Chapter 27. Freedom in a Prison

“In the desert of the heart Let the healing fountains start, In the prison of his days Teach the free man how to praise.” – W.H. Auden, British poet Pastor and writer

Rowland Croucher speaks about how the leaders who can teach us our mettle have spent time in the desert, or in prison. In the poem above, W.H. Auden casts the tone for how this happens, pairing the desert with prison as symbolic places where men heal and learn how to praise.

Martin Luther King, Jr., sharpened his focus and vision for civil rights in a lonely cell, imprisoned behind parallel bars of metal. In 1963, he penned his famous “Letter from a Birmingham Jail” as a reaction to criticism that the civil-rights battle should be fought solely in courtrooms. In his cell, he developed his message and a plan for implementing non-violent protests and civil disobedience:

Negro brothers smothering in an airtight cage of poverty in the midst of an affluent society; when you suddenly find your tongue twisted and your speech stammering as you seek to explain to your six-year-old daughter why she can’t go to the public amusement park that has just been advertised on television, and see tears welling up in her eyes when she is told that Funtown is closed to colored children, and see ominous clouds of inferiority beginning to form in her little mental sky, and see her beginning to distort her personality by developing an unconscious bitterness toward white people; . . . when you are harried by day and haunted by night by the fact that you are a Negro, living constantly at tiptoe stance, never quite knowing what to expect next, and are plagued with inner fears and outer resentments; when you go forever fighting a degenerating sense of “nobodies” then you will understand why we find it difficult to wait. There comes a time when the cup of endurance runs over, and men are no longer willing to be plunged into the abyss of despair. I hope, sirs, you can understand our legitimate and unavoidable impatience.

It was from prison – that desert of loneliness, silence, and personal suffering – that King poured from his heart a call to action that would help end the loneliness of segregation, the silence of injustice, and the suffering endured by people of color everywhere.

Viktor Frankl, in Man’s Search for Meaning, writes that enduring and surviving suffering helps us ultimately find purpose and meaning in life. Like King in his the Birmingham cell, Frankl began conceptualizing his book amid suffering, despair, and hopelessness as a prisoner in a Nazi concentration camp. King and Frankl have a valuable lesson for all of us, whether we endeavor to lead or just survive: Survival during suffering is really only possible when one becomes dedicated to a cause greater than himself. Holocaust prisoners lost everything – their possessions, degrees, businesses, and loved ones. The only thing left for them to hold onto was the meaning and purpose they could find in their lives. The misery evident on the surface did not diminish the beauty which lied underneath.

Information shown:
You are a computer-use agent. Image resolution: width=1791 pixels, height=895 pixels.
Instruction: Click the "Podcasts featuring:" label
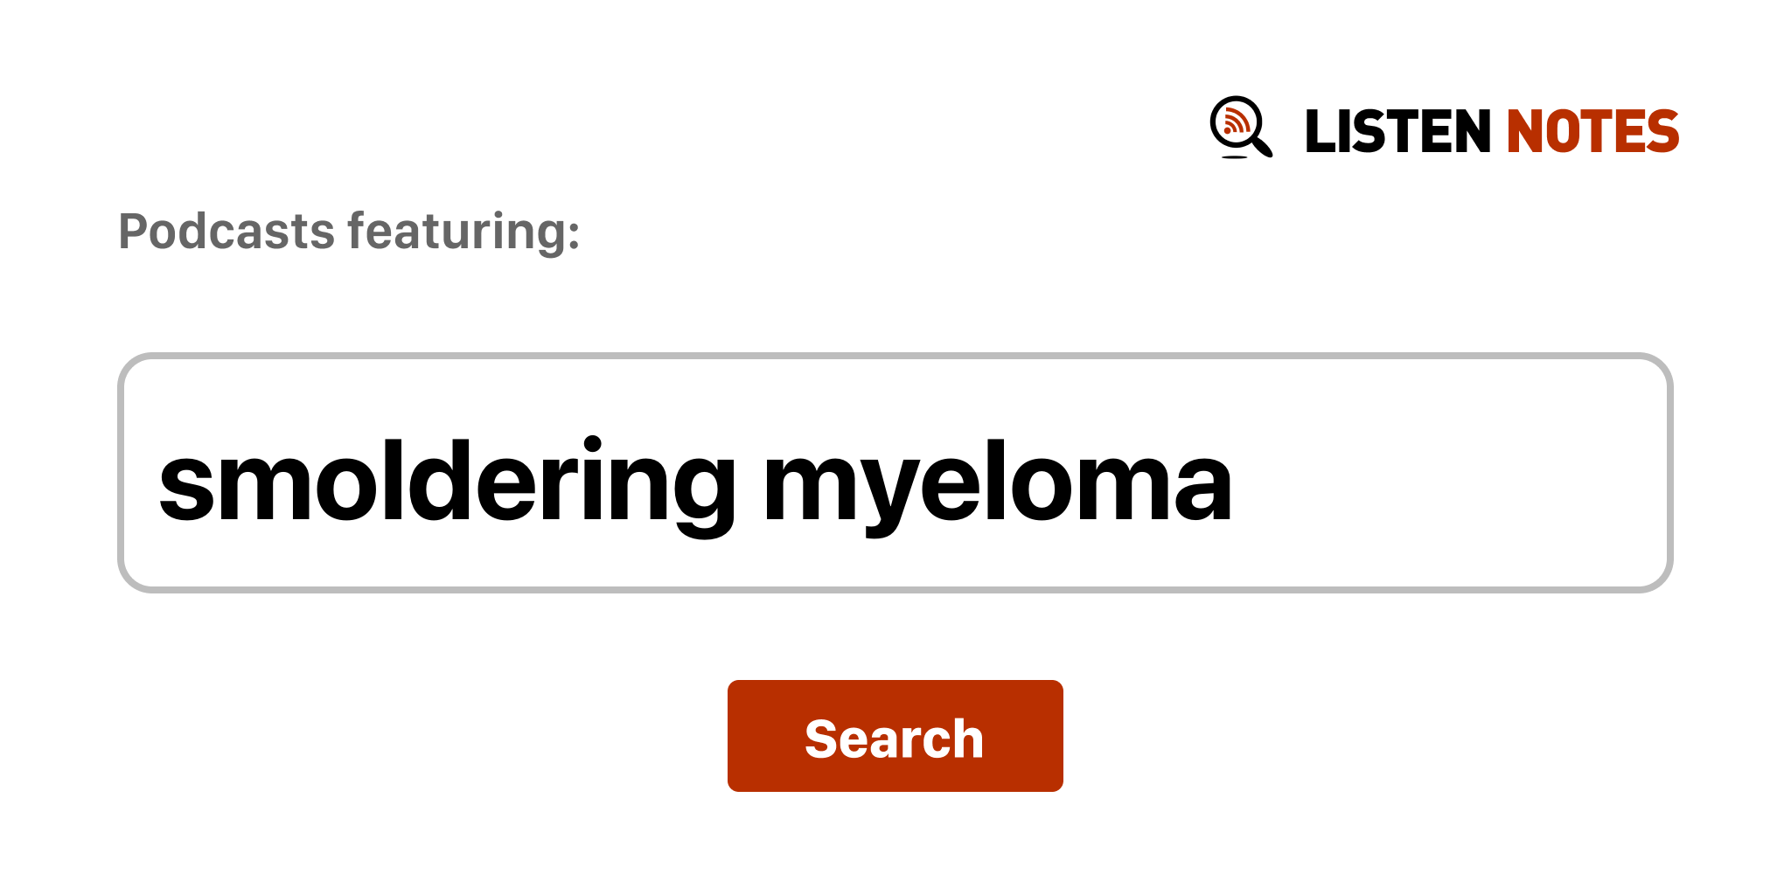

Jobs:
1. List every person named in the chapter excerpt "Freedom in a Prison."
2. Carry on the chapter excerpt "Freedom in a Prison" from its final sentence.

Results of the tasks:
1. W.H. Auden, Rowland Croucher, Martin Luther King, Jr., Viktor Frankl

2.
Frankl tells of resilience and how the human psyche can rise above the desert of suffering and misery when he writes: We can discover this meaning in life in three different ways:

(1) by creating a work or doing a deed; (2) by experiencing something or encountering someone; and (3) by the attitude we take toward unavoidable suffering.

In prison, you have no control and no possessions but you retain control over how you respond to your condition. The choice to control our response in captivity provides a freedom to rise above our apparent fate and draw upon the inner strength inherent in all of us – even the most ordinary of us. We survive because we know why we want or need to continue living. As he endured years of suffering, Frankl sought to help others find meaning, and his work has inspired generations of leaders.

The Apostle Paul spent nearly six years of his ministry in a Roman prison. However, during his imprisonment, he was upbeat, optimistic, encouraging, and faithful. Despite the horrible conditions, he demonstrated to his followers that they, like him, could draw on spiritual strength to endure. He wrote powerful letters from his cell that survive in four chapters of the New Testament: Ephesians, Philippians, Colossians, and Philemon. To the Philippians, Paul acknowledged the source of his inner strength: “I can do all things through Him who strengthens me.”

After my experience “imprisoned” in a C-suite, in a job so stressful and tenuous that no one else wanted it, I can certainly vouch for the fact that there’s something about a desert or a prison (or a really hard time) that hones your leadership skills. Perhaps it develops your faith. Perhaps it clears out all distractions until you can finally hear the still-small voice of your Muse. It may lower your inhibition to be a little crazy and simultaneously strengthen your resolve and endurance for performing the impossible tasks that leadership often requires. Or maybe it helps you answer one of life’s most important questions: Why do you need to act, live, believe, or lead?

In hindsight, my desert experience in that horrible job helped me learn some of my most valuable lessons about leadership. I overcame difficult challenges and emerged bruised but stronger. In order to endure, survive, and succeed, I had to dig deep within my core in order to reach the finish line, and there I found out so much about myself and my strength.

The next time you are in a desert or prison in your own life or career, when you look around at your scarce resources, dig deep and choose instead to see life, and life abundant, because you are in the perfect place to find faith, stamina, courage, and an oasis of purpose and meaning.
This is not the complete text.